El primer ministro se había comprometido a nombrar un gobierno de «tecnócratas independientes» que respondiera a las aspiraciones de la calle.

Entre los nuevos ministros figuran académicos como el economista Ghazi Wazni, que se encargará de Finanzas, o incluso altos funcionarios.

En su discurso, Diab citó entre las demandas populares la «independencia de la justicia, la lucha contra el enriquecimiento ilegal» y también «la lucha contra el desempleo».

– «Burlarse del pueblo» –

Antes del anuncio, unos 200 manifestantes se concentraron en Beirut, cerca del Parlamento, bloqueando una vía principal, constató un corresponsal de la AFP.

«Queremos un nuevo Líbano, un Líbano libre de corrupción», dijo un manifestantes, Charbel Kahi.

«Que no vengan a burlarse del pueblo libanés formando un gobierno. Hace dos meses que esperábamos, se estaban repartiendo las acciones», aseguró este agricultor de 37 años, conteniendo apenas su ira.

La tensión subió en los últimos días con enfrentamientos violentos el fin de semana entre manifestantes y las fuerzas del orden, que dejaron más de 500 heridos en Beirut.

El nuevo equipo fue formado por un solo bando político, el poderoso movimiento chiita proiraní de Hezbolá y sus aliados.
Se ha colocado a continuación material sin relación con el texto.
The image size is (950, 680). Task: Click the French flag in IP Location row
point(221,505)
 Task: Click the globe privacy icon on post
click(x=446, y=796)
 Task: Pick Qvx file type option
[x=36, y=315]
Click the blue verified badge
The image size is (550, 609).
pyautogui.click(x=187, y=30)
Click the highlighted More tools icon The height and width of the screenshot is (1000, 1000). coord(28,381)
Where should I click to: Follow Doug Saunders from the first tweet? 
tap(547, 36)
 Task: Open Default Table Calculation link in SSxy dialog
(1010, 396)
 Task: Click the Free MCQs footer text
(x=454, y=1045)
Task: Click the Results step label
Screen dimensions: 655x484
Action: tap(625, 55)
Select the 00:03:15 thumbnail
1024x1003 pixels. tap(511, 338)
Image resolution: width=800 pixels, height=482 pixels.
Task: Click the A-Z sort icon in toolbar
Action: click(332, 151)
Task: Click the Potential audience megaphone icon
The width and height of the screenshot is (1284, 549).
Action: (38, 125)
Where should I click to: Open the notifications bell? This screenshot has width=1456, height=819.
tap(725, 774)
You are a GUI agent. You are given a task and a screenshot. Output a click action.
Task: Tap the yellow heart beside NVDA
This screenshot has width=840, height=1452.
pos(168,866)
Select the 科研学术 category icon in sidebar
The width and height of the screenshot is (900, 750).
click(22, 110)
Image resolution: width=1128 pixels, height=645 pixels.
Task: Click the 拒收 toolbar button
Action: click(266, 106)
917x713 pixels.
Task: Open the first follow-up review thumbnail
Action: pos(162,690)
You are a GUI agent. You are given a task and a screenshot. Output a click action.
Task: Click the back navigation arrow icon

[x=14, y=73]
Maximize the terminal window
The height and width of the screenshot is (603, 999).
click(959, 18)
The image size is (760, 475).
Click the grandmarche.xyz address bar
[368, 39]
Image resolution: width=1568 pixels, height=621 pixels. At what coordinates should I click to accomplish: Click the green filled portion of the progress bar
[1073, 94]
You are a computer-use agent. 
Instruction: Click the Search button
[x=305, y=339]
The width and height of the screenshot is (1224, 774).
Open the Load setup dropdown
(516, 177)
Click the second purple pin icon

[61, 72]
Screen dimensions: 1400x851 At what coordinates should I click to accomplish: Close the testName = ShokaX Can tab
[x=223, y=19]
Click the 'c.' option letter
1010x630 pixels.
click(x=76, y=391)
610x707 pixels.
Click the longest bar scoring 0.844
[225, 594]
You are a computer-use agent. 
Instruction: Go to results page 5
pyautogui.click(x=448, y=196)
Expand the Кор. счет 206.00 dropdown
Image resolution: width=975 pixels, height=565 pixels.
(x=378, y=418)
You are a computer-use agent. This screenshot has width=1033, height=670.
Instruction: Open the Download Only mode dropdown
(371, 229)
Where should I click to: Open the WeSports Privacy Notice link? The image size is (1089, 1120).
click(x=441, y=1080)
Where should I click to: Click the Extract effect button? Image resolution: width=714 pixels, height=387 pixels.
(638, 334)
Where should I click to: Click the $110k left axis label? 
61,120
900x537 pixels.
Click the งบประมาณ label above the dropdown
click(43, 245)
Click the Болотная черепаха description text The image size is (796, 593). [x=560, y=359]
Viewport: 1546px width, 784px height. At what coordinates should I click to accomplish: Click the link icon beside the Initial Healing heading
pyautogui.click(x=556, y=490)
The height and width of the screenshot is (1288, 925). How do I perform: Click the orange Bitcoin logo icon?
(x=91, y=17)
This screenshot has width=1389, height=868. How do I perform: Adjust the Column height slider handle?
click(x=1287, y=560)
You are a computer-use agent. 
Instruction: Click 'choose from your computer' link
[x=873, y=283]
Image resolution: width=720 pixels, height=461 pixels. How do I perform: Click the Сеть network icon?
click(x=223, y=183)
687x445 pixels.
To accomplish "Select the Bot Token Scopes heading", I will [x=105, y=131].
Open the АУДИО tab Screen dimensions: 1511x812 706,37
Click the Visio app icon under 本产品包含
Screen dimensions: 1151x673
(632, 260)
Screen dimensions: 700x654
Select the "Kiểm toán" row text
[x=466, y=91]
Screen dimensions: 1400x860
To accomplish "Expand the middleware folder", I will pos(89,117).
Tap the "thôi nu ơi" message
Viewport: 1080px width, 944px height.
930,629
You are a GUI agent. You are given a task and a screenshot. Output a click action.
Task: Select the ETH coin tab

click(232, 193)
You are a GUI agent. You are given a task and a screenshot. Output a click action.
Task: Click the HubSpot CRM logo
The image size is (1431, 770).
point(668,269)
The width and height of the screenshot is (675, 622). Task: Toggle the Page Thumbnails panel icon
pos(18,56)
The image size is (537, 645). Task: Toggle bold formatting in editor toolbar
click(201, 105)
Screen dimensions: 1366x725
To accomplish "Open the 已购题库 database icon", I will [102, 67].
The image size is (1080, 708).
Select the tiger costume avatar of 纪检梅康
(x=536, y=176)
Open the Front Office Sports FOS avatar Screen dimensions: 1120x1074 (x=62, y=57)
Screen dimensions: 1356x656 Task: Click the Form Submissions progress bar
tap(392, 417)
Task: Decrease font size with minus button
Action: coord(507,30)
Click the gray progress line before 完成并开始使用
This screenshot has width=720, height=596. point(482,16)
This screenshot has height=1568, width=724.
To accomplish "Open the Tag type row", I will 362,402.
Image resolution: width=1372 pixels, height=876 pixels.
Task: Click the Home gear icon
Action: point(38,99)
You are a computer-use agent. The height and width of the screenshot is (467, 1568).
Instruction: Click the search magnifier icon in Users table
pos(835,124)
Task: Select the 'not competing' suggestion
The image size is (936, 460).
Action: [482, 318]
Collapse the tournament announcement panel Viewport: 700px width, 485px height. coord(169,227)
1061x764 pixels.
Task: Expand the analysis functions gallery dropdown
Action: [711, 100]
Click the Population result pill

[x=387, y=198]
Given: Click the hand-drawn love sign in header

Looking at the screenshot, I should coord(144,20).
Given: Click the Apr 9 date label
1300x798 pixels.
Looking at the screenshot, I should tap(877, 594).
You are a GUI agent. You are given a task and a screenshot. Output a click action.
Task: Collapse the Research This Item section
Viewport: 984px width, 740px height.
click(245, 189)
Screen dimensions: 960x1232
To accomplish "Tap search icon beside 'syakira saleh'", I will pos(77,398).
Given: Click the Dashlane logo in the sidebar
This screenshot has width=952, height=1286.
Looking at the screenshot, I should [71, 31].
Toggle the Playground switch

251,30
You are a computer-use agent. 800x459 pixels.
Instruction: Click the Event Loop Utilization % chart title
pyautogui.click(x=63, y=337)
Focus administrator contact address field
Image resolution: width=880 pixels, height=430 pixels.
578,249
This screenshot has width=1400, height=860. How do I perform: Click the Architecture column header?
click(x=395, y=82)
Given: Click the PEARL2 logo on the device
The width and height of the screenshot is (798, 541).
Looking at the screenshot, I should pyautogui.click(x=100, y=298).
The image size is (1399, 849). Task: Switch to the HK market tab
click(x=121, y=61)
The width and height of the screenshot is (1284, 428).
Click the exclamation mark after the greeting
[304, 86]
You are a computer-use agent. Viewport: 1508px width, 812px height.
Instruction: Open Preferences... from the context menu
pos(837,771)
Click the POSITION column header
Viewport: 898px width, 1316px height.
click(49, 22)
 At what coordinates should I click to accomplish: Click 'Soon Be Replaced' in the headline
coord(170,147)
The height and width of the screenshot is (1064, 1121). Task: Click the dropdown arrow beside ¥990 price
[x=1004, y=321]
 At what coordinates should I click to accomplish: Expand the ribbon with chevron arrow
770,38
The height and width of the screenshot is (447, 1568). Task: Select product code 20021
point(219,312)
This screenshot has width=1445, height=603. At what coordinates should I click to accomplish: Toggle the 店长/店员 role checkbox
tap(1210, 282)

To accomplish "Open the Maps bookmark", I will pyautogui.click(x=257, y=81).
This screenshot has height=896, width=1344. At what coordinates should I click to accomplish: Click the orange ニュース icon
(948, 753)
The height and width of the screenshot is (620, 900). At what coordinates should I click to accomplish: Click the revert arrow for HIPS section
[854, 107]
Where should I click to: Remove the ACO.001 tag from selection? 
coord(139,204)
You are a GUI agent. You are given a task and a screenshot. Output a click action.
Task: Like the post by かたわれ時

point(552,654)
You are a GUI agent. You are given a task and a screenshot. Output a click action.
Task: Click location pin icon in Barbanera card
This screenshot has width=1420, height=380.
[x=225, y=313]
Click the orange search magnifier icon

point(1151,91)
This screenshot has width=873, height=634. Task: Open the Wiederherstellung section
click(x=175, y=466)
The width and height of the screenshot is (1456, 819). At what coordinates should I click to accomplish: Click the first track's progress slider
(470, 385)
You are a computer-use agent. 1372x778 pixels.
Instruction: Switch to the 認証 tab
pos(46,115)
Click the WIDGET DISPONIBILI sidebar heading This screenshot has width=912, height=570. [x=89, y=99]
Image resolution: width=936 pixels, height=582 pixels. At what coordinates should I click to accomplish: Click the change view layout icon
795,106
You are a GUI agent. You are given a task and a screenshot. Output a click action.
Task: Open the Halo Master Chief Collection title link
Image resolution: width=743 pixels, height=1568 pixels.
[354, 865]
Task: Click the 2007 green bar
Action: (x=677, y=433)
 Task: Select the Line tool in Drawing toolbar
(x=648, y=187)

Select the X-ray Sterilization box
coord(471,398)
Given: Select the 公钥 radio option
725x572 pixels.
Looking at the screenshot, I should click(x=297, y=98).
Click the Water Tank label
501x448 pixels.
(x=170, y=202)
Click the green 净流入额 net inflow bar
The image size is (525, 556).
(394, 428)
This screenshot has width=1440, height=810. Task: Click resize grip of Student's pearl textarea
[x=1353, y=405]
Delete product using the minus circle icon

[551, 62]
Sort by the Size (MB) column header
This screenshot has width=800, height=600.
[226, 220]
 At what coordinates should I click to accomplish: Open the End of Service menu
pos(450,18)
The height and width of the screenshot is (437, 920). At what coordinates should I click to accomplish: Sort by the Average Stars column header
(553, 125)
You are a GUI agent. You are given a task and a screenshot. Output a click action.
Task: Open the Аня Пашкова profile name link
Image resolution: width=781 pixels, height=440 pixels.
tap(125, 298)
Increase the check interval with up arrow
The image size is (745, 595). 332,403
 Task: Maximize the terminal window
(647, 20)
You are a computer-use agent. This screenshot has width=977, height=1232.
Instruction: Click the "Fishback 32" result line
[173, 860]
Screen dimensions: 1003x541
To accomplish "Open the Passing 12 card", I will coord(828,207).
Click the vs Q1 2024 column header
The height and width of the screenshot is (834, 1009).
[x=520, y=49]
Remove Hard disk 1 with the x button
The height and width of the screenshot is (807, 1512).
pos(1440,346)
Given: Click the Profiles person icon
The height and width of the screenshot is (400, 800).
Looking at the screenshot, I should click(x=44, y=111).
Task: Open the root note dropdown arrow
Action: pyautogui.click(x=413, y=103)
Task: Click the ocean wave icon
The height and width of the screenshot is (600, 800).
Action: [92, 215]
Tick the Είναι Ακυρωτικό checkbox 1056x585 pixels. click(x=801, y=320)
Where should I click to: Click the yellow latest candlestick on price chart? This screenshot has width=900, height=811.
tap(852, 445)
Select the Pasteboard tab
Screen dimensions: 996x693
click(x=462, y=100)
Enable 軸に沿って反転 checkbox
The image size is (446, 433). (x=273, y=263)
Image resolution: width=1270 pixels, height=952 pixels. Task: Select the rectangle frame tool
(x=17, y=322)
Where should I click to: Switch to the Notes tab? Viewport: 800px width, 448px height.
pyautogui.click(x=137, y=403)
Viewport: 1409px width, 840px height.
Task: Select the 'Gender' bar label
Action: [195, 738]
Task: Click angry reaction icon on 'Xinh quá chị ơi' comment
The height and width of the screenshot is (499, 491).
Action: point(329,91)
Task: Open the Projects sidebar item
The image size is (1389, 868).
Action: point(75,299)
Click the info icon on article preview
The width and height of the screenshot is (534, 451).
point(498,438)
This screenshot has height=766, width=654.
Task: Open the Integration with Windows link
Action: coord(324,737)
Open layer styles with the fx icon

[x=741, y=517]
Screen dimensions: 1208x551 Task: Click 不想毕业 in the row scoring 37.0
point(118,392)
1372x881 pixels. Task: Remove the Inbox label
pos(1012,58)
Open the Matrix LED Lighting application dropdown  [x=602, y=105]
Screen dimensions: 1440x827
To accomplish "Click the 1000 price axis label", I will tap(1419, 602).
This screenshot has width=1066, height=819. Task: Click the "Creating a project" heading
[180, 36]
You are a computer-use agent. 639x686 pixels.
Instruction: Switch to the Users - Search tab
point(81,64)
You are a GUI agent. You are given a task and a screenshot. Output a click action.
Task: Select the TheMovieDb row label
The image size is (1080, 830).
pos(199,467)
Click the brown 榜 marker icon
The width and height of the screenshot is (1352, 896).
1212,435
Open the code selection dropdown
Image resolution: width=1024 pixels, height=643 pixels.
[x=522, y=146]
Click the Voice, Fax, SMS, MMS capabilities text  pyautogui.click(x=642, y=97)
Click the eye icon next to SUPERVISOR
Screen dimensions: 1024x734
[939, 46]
Aún debe de obtener el voto de confianza del Parlamento.

Sin embargo, incluso entre estos aliados, se necesitaron intensas negociaciones políticas para repartir las carteras.

Al lado de Hezbolá, se encuentran principalmente la formación chiita Amal, así como el Movimiento Patriótico Libre, fundado por el presidente Michel Aoun.

Antes del anuncio del martes, el politólogo Hilal Khashan estimaba que un gobierno «compuesto exclusivamente de tecnócratas» era un «deseo piadoso».

Para el nuevo equipo, los desafíos son múltiples, en particular en el plano económico, en un país que tiene una deuda de casi 90.000 millones de dólares (81.000 millones de euros), más del 150% de su Producto Interno Bruto (PIB).

Se necesitan reformas estructurales, en particular para liberar miles de millones de dólares en ayuda y donaciones prometidas por la comunidad internacional.

Los manifestantes critican que las autoridades no pueden proveer los servicios públicos básicos.

Treinta años después del fin de la guerra civil (1975-90), los libaneses viven diariamente con cortes de electricidad, una deficiente red de agua corriente y una gestión calamitosa de los residuos.

El Banco Mundial advirtió en noviembre que las tasas de pobreza podrían alcanzar un 50% de la población, frente a un tercio actualmente.

La tarea que espera el gobierno «durante este grave periodo es hercúlea», afirma Karim Mufti, investigador de ciencias políticas.

«Dada la naturaleza multidimensional de la crisis, parece difícil concebir soluciones a corto plazo para los problemas financieros, económicos y sociales del país», dice.

Varios de los partidos principales se negaron a formar parte del gobierno.